§ **Stated problem**
Can you switch "webpages" to "web pages" in the lines starting with the line with "40, 695, 53)" and going on through the final line, leaving everything else as it is, and give back only those lines?

_ _ _ _

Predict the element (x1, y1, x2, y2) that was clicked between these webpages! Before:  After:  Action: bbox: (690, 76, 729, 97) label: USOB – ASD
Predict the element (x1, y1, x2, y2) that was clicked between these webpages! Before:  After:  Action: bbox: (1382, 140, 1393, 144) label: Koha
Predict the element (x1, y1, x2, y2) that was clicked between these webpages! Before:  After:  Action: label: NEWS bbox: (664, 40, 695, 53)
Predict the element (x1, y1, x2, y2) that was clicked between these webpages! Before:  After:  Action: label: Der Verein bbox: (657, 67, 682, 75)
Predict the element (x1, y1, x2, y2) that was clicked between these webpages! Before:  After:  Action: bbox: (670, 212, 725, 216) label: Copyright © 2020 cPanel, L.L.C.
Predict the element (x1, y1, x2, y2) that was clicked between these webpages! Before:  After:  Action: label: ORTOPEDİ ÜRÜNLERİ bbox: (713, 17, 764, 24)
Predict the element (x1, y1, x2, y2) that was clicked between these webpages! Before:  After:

_ _ _ _

§ **Final result**
Predict the element (x1, y1, x2, y2) that was clicked between these web pages! Before:  After:  Action: label: NEWS bbox: (664, 40, 695, 53)
Predict the element (x1, y1, x2, y2) that was clicked between these web pages! Before:  After:  Action: label: Der Verein bbox: (657, 67, 682, 75)
Predict the element (x1, y1, x2, y2) that was clicked between these web pages! Before:  After:  Action: bbox: (670, 212, 725, 216) label: Copyright © 2020 cPanel, L.L.C.
Predict the element (x1, y1, x2, y2) that was clicked between these web pages! Before:  After:  Action: label: ORTOPEDİ ÜRÜNLERİ bbox: (713, 17, 764, 24)
Predict the element (x1, y1, x2, y2) that was clicked between these web pages! Before:  After:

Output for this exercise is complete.